Assignment
Reproduce the whole of the records exactly, and make sure no picture is carried into the result.

Input material
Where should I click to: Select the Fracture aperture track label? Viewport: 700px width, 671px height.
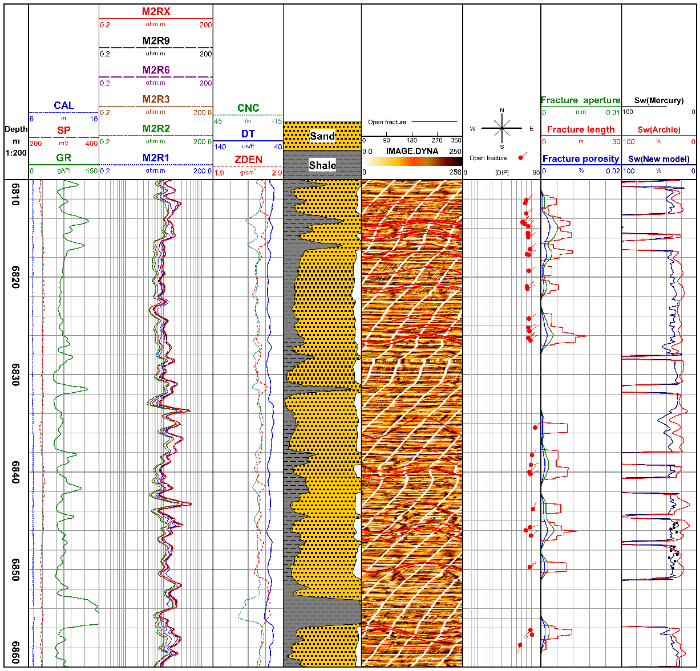pyautogui.click(x=579, y=101)
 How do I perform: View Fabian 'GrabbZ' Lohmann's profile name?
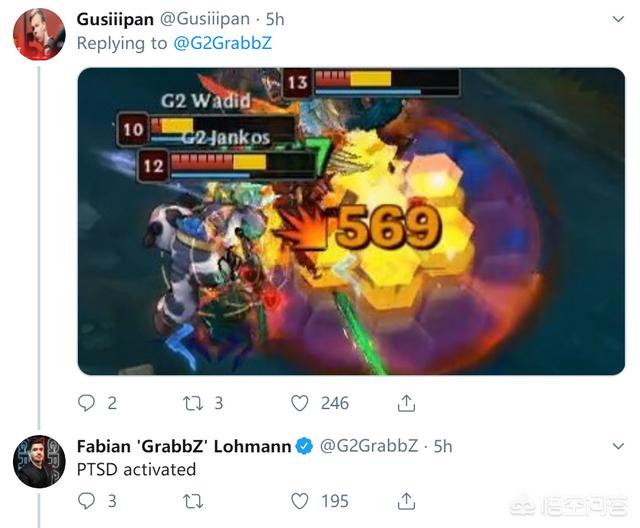point(184,446)
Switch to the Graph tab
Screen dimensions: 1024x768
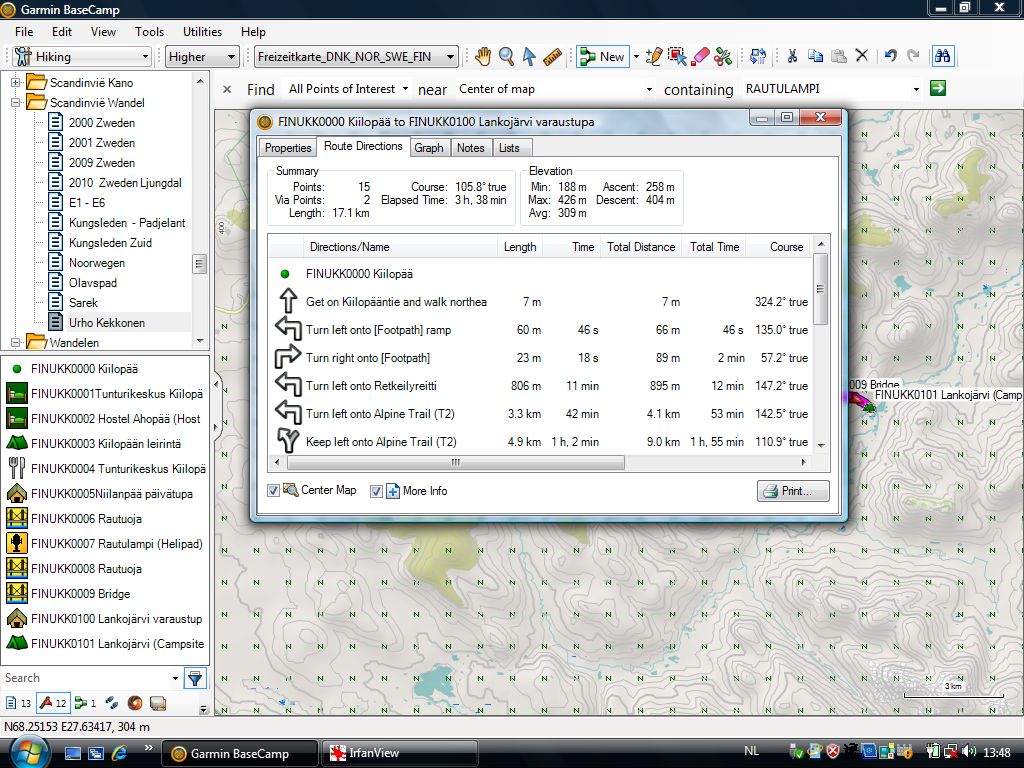coord(428,147)
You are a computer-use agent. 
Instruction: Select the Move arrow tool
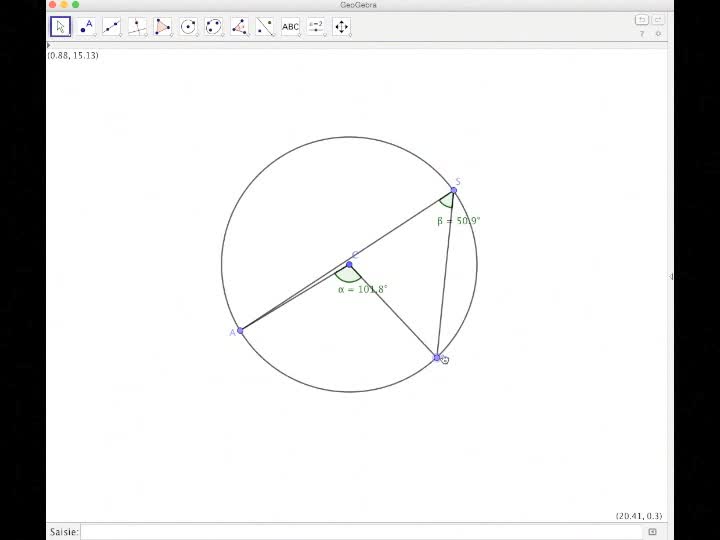60,26

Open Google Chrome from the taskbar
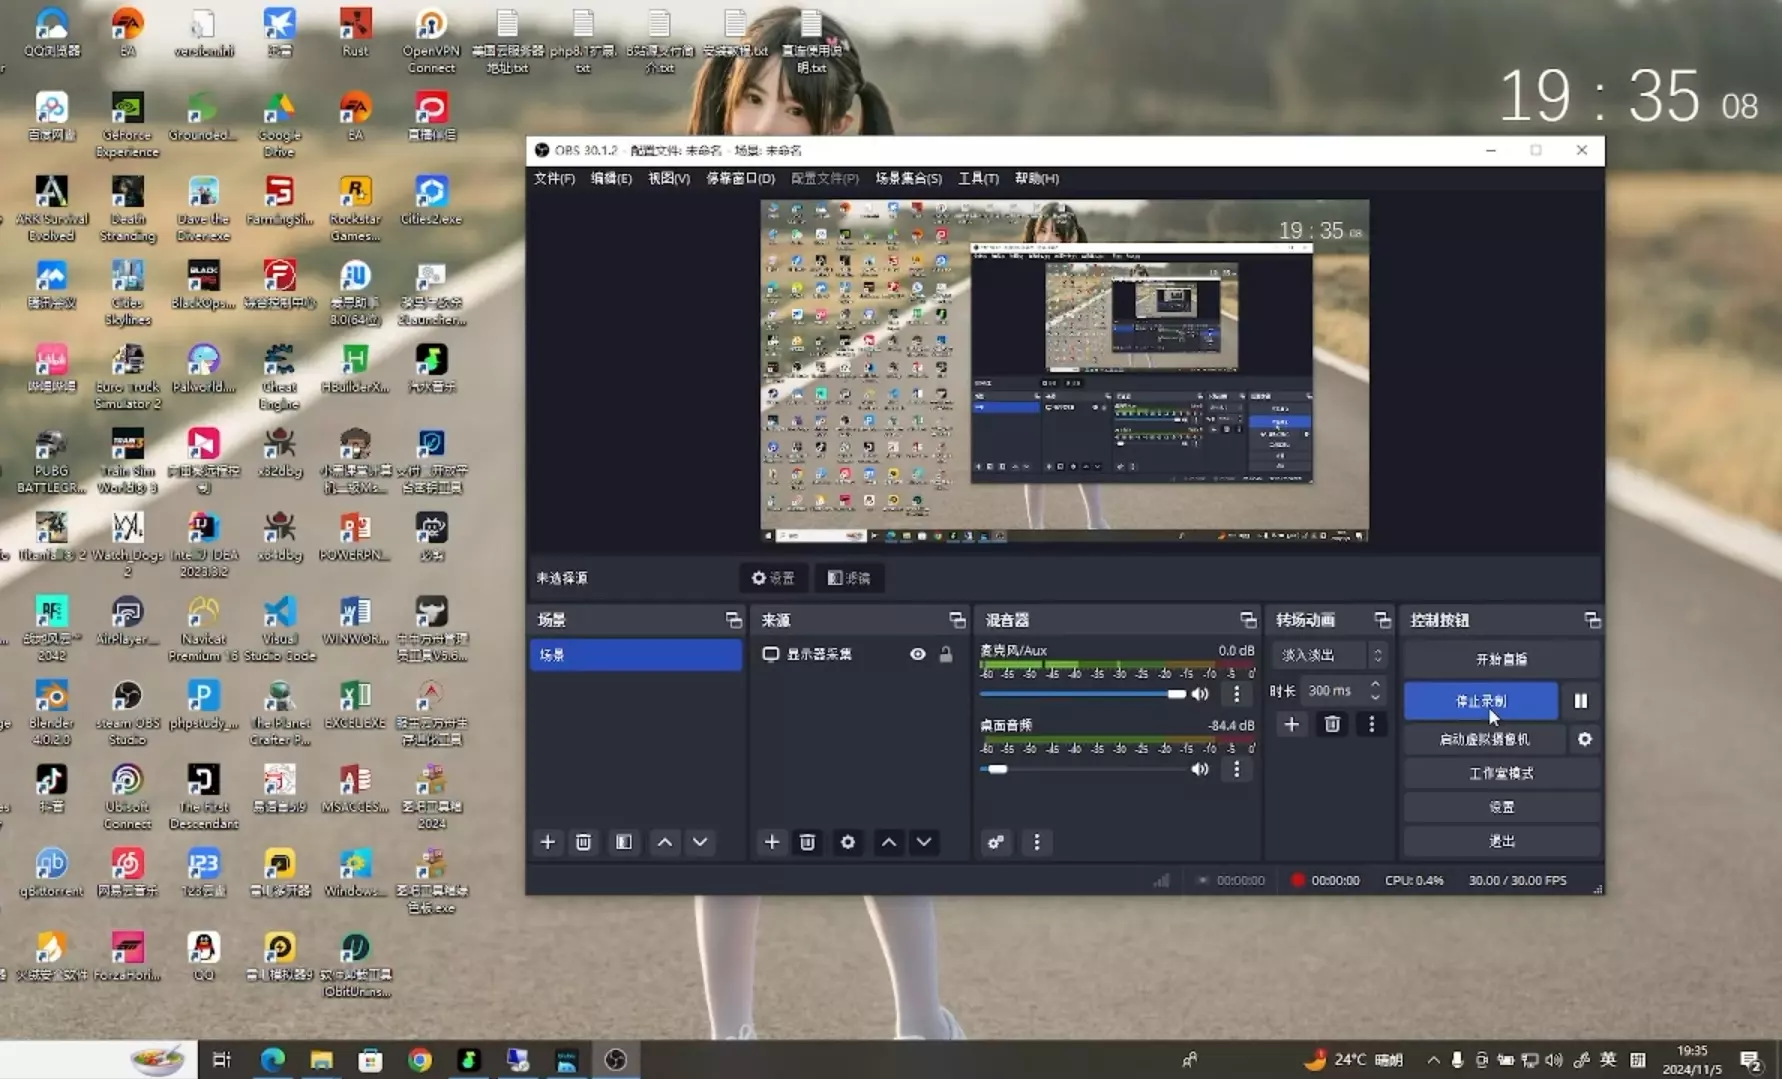click(420, 1060)
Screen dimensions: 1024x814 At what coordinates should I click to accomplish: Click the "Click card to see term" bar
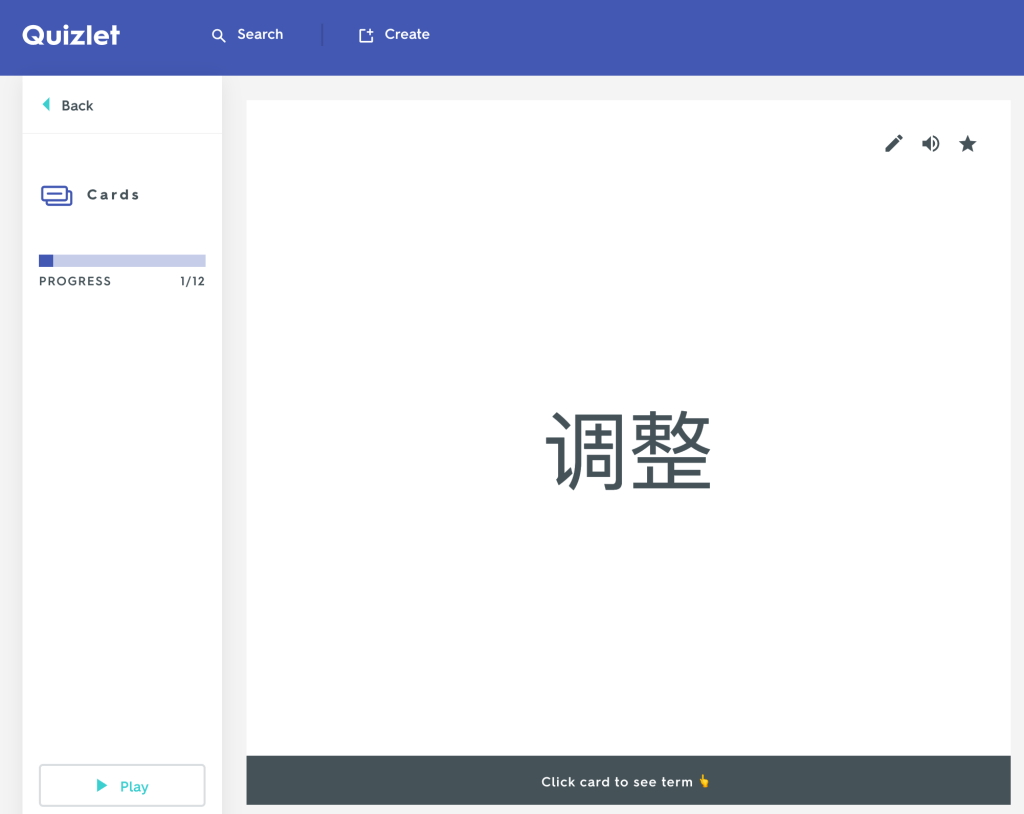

Answer to the problem
Where should I click to: Select the Fracture aperture track label? Viewport: 700px width, 671px height.
pyautogui.click(x=579, y=101)
 How do I perform: View Fabian 'GrabbZ' Lohmann's profile name?
point(184,446)
Switch to the Graph tab
Screen dimensions: 1024x768
coord(428,147)
You are a computer-use agent. 
Instruction: Select the Move arrow tool
60,26

Open Google Chrome from the taskbar
click(420, 1060)
Screen dimensions: 1024x814 At what coordinates should I click to accomplish: Click the "Click card to see term" bar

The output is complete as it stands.